LANSING – Michigan already spends more on schools than most of the rest of the nation, but it spends less than the top achieving state, the State Board of Education heard in separate presentations Tuesday.
Among other measures, Michigan ranks ninth in education spending as a portion of per capita income, Audrey Spaulding, education advisor for the Mackinac Center for Public Policy, told the board in one of its ongoing presentations toward a proposal on proper levels of school spending.
Michigan spends $54.30 of every $1,000 of personal income, Spaulding said. Alaska was top at $75.47.
She noted that Massachusetts ranked 34th on the measure, and Florida ranked 50th.
But per pupil, Massachusetts spends twice what Michigan does, Amber Arellano, executive director of the Education Trust-Midwest, told the board.
In her presentation, Arellano said Massachusetts spends $2 billion more overall on education despite having 600,000 fewer students.
The two did agree, though, that the state needs to work to better tie its spending to education performance.
So far, nationally, there is no correlation between the amount a state spends on education and the achievement of its students, Spaulding said. She showed a graph of spending increases and achievement improvement between 1990 and 2009 that showed a slight trend of increased performance with increased spending, but states all over the board on what they were actually able to achieve.
Michigan in that graph showed a below average increase in spending, but a substantially less than average improvement in achievement.
Spaulding noted that Florida had the smallest increase in spending but was about tied for the greatest increase in performance.
Massachusetts, over the period, had among the top increases in spending as well as among to top performance gains.
She also presented several graphs that showed schools across the per-pupil spending range fell at both ends of the state’s top-to-bottom ranking.
“I would focus on what schools are doing now and whether there is a relationship between spending and outcomes,” Spaulding said.
Particularly because of that lack of correlation between spending and performance, Spaulding warned the board away from one of its goals: a statement on the cost of educating a child in the state.
“I would be cautious saying we as the state know what it costs to educate these [children],” she said. Costs vary between regions and districts. “That child might be more expensive to educate in Detroit than in the Upper Peninsula,” she said of a student eligible for free lunch.
Arellano said the state should look to Massachusetts’ spending plan, which gives every district a base spending amount, but provides additional funds based on numbers of special education students, average income levels of students, and the overall cost of operation in the given community.
That plan, she said, yielded student achievement improvements not only across the board, but among the minority and low-income students who tend to have the most struggles.

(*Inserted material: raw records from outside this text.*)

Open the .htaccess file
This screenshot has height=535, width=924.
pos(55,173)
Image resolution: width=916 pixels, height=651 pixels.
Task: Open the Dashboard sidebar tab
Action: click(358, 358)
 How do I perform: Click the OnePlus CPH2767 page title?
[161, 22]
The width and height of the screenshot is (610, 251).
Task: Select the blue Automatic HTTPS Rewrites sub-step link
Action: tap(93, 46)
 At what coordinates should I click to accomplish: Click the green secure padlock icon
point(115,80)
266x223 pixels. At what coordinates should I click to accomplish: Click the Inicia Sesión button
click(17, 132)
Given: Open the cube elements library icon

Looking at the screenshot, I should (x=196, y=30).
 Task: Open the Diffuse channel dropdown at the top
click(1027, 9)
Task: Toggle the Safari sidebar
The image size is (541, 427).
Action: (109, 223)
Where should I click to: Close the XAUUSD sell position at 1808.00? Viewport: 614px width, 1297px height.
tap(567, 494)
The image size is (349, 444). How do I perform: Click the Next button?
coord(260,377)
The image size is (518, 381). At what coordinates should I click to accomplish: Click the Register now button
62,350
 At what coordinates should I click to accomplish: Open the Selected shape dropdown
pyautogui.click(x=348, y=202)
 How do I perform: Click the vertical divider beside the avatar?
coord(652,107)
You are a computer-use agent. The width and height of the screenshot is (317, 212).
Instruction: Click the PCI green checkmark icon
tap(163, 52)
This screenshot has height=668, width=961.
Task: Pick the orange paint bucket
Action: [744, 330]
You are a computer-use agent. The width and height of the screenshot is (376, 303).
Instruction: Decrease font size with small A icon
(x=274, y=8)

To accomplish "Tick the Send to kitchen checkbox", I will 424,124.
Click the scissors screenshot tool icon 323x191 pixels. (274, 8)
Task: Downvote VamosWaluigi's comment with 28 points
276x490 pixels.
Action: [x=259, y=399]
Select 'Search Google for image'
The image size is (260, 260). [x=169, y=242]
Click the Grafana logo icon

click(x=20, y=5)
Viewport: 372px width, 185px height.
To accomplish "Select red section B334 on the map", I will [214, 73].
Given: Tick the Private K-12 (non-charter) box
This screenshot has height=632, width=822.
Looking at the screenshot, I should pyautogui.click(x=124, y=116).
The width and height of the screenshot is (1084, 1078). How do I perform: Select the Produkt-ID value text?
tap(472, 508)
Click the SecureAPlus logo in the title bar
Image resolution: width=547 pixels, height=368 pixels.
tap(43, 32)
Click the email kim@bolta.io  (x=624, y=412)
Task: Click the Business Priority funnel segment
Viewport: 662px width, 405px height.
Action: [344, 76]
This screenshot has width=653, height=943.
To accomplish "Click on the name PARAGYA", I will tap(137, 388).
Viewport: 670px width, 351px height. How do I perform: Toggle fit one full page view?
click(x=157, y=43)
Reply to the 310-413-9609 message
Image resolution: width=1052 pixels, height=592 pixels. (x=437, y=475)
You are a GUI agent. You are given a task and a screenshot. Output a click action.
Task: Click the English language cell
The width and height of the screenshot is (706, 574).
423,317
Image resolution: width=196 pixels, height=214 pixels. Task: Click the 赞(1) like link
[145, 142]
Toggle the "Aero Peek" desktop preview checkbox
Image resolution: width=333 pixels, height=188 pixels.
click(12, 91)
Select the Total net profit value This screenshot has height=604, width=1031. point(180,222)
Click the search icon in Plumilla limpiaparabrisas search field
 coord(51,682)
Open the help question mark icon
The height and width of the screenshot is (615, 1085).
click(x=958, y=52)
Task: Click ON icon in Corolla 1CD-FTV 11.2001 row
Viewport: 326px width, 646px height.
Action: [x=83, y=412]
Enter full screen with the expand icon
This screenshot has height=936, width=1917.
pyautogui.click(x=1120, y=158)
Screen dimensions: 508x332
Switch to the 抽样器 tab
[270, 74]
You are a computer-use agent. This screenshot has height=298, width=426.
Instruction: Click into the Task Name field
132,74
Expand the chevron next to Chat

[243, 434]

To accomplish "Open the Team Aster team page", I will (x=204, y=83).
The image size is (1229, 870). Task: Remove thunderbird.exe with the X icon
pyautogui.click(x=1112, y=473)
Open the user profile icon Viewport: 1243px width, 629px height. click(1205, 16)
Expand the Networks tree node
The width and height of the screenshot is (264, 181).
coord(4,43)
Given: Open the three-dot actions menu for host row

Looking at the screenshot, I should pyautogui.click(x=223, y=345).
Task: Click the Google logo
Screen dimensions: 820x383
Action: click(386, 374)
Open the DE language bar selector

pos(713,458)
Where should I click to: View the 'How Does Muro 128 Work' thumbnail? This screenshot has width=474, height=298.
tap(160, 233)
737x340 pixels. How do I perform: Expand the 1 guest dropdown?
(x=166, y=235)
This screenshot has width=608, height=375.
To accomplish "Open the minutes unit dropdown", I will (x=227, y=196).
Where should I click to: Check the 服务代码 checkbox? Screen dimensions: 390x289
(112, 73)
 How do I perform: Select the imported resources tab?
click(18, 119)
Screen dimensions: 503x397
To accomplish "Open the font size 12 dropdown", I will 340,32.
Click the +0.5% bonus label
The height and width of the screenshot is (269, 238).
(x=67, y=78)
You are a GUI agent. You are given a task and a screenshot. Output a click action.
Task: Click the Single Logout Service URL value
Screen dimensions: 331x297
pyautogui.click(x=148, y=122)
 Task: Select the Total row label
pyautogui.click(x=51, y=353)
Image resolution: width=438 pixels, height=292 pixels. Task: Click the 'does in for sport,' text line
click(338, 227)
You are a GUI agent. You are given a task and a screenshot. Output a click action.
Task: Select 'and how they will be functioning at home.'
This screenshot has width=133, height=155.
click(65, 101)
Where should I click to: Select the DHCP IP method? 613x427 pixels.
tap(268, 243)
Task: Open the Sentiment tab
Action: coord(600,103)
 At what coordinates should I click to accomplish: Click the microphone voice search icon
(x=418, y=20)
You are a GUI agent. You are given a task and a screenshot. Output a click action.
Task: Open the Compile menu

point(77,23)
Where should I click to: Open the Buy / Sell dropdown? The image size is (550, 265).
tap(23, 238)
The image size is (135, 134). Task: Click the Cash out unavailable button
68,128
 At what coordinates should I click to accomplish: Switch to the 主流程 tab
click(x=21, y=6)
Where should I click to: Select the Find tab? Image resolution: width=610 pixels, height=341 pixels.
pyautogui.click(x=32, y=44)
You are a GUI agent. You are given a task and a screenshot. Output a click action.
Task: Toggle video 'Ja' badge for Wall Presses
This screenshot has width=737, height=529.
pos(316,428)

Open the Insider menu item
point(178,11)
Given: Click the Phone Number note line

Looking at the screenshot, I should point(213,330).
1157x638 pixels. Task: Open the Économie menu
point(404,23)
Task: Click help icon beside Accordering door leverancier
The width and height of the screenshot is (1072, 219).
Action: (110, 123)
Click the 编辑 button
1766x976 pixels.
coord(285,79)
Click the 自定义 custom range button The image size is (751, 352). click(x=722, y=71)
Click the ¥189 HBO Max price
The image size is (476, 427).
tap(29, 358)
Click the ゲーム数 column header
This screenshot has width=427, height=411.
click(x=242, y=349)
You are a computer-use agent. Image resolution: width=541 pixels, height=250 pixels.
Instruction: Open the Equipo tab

“We know that so many of the socioeconomic trends that are hitting the country are hitting us really, really hard because we are transitioning from industrial to knowledge based economy,” Arellano said. But she said Massachusetts looked similar 20 years ago and has been able to overcome some of that struggle through strategic investment in schools.
She noted that, while Massachusetts had followed the rest of the nation in allowing charter schools, it had put higher standards on those schools.
“Today our charter sector pretty much mirrors our traditional sector,” she said. “A few good schools, a large number of mediocre schools, many poor schools.”
Massachusetts, she said, gives those poor charters less time to improve.
“The bar for charters in Massachusetts is higher because they were sold as we are here to provide a better education option,” she said.
Spaulding agreed there should be performance marks for schools, but she said in large part their survival should depend on their attracting enough students to remain solvent. Particularly in setting limits on charters, she said the only factor should be whether the school can support itself.
“Opening a charter school is not an assurance of enrollment. Opening a charter school is a great financial risk,” she said. “If they think there’s an opportunity and there isn’t … I’m fine with letting them take that risk.”
She warned against a program that would force schools to close based on a finding by the state that the school was not successful.
“Are there so many of those schools that we should take on the risk of accidentally closing one that is providing value?” she said she in response to comments from board member Dan Varner (D-Detroit) that there are a number of schools where students have left , but not enough to force the school to close.
She said requiring all schools to be open to some level of choice (she suggested a minimum of 5 percent of enrollment) would ensure that students and parents have the broadest choices and students move to the schools that will best meet their needs.
To concerns by some board members that further opening choice means taking more students, and more funds, away from already struggling districts, Spaulding said, “Absolutely we should be concerned about the students who didn’t leave, but I question whether that concern is sufficient to limit students.”
She said she would be open to Varner’s proposal for the state to provide some level of transportation to open broader choice to those without transportation.
“If we’re going to have a choice public school choice system then we have to publicly fund the mechanism to have access that choice,” Varner said.
“That’s something I hadn’t considered. It’s not something I would have a knee jerk reaction against,” Spaulding said. “If it could be done relatively cheaply, it would be a benefit to choice in the area.”
She also urged the state to consider a student savings account, similar to is offered in Arizona, where students would have additional funds, based on need, to pay for anything from books and tutoring to college tuition.